The 2018–19 Alan Turvey Trophy (formerly the Isthmian League Cup) was the 45th season of the Alan Turvey Trophy, the cup competition of the whole Isthmian League.

===Calendar===

| Round | Dates | Matches | Clubs |
|---|---|---|---|
| Preliminary round | 20 August to 4 September | 13 | 77 → 64 |
| First round | 21 August to 9 October | 32 | 64 → 32 |
| Second round | 3 October to 4 December | 16 | 32 → 16 |
| Third round | 13 November to 18 December | 8 | 16 → 8 |
| Quarterfinals | 15 January to 16 January | 4 | 8 → 4 |
| Semifinals | 12 February | 2 | 4 → 2 |
| Final | 10 April | 1 | 2 → 1 |

The Isthmian League Cup was voluntary this season. Five clubs decided not to take part in the competition:
- Brightlingsea Regent
- Cray Wanderers
- Dereham Town
- Guernsey
- Lewes

===Preliminary round===
Twenty-six clubs participated in the Preliminary round, while fifty-one clubs received a bye to the First round.

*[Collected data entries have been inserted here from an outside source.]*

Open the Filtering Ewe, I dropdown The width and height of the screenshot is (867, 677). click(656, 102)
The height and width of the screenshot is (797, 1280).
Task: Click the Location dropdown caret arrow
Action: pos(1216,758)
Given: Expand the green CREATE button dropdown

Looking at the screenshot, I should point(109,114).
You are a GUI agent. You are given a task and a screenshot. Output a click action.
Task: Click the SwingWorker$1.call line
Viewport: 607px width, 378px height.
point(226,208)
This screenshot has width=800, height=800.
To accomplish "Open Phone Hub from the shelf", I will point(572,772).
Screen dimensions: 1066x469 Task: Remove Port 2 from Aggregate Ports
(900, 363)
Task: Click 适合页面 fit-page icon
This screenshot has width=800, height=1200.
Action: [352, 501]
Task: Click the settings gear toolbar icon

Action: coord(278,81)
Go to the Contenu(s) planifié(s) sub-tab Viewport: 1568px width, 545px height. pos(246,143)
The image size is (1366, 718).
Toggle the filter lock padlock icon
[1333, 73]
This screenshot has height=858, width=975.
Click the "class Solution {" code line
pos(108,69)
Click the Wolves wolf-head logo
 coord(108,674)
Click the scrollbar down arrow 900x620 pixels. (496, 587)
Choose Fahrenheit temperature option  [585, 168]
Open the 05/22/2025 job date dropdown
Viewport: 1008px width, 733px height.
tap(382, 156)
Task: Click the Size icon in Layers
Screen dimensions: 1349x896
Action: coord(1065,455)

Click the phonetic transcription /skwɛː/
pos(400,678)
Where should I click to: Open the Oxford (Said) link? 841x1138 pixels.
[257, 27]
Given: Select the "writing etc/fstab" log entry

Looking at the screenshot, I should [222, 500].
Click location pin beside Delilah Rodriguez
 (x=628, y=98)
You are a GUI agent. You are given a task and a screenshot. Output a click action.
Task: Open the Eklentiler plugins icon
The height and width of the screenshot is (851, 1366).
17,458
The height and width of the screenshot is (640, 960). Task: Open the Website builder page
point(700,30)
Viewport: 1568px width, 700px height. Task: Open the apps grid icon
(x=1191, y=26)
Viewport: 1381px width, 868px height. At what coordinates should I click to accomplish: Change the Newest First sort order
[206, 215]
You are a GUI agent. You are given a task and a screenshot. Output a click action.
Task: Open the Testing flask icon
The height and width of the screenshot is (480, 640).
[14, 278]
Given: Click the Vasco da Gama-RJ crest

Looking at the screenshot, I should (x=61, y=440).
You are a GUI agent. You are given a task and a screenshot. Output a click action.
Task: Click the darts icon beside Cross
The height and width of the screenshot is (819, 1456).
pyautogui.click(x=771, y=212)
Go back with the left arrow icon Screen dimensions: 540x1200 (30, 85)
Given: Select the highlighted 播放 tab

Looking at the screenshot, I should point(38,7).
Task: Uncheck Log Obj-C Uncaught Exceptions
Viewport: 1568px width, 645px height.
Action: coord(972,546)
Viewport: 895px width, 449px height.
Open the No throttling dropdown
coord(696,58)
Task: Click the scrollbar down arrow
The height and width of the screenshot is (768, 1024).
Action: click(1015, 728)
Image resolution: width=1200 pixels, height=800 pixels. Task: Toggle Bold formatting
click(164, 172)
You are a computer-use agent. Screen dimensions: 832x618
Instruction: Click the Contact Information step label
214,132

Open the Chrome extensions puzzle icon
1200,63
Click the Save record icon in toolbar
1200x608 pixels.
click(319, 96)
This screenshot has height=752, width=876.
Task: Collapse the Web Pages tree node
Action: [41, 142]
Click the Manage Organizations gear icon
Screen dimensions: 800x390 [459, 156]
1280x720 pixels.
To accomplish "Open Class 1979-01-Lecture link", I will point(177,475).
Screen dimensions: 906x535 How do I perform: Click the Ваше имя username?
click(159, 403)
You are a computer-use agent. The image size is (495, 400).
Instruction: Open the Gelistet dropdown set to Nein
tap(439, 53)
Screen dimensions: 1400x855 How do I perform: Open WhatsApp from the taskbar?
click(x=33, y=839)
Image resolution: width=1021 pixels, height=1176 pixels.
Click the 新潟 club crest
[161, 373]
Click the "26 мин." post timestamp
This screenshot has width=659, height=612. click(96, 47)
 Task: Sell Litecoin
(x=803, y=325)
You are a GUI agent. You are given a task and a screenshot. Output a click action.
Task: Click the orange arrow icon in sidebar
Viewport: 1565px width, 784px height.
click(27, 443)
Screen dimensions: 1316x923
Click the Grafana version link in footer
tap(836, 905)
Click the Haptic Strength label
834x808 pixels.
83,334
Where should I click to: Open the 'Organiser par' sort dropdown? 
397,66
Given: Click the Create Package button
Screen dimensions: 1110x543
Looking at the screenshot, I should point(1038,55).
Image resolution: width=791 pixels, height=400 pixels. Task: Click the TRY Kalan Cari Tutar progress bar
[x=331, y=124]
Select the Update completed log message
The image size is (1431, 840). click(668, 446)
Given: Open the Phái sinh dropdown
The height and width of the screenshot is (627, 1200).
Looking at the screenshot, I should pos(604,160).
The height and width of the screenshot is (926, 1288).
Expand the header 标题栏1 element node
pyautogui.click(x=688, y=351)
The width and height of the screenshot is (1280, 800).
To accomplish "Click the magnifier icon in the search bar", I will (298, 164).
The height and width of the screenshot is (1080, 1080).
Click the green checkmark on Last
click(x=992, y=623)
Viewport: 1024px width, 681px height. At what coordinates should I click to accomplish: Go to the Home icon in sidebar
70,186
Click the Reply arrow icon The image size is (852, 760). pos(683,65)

| Tie | Home team (tier) | Score | Away team (tier) | Att. |
| 1 | Aveley (N) | 2–0 | Hanwell Town (SC) | 128 |
| 2 | Bowers & Pitsea (N) | 5–0 | Waltham Abbey (SC) | 79 |
| 3 | Bracknell Town (SC) | 3–3 | Kingstonian (P) | 201 |
Bracknell Town advance 5–4 on penalties
| 4 | Corinthian-Casuals (P) | 5–1 | Westfield (SC) | 109 |
| 5 | Haywards Heath Town (SE) | 2–5 | Horsham (SE) | 112 |
| 6 | Mildenhall Town (N) | 1–0 | Heybridge Swifts (N) | 175 |
| 7 | Soham Town Rangers (N) | 2–3 | Uxbridge (SC) | 84 |

| Tie | Home team (tier) | Score | Away team (tier) | Att. |
| 8 | Ware (SC) | 3–3 | Romford (N) | 72 |
Ware advance 5–4 on penalties
| 9 | Whitehawk (P) | 2–1 | Three Bridges (SE) | 179 |
| 10 | Whyteleafe (SE) | 2–0 | Bedfont Sports (SC) | 47 |
| 11 | FC Romania (SC) | 2–3 | AFC Sudbury (N) | 52 |
| 12 | Sittingbourne (SE) | 2–0 | Phoenix Sports (SE) | 80 |
| 13 | Tonbridge Angels (P) | 1–0 | VCD Athletic (SE) | 213 |

===First round===
Thirteen clubs to have made it through the preliminary round were entered into the draw with fifty-one clubs who got byes, making sixty-four clubs.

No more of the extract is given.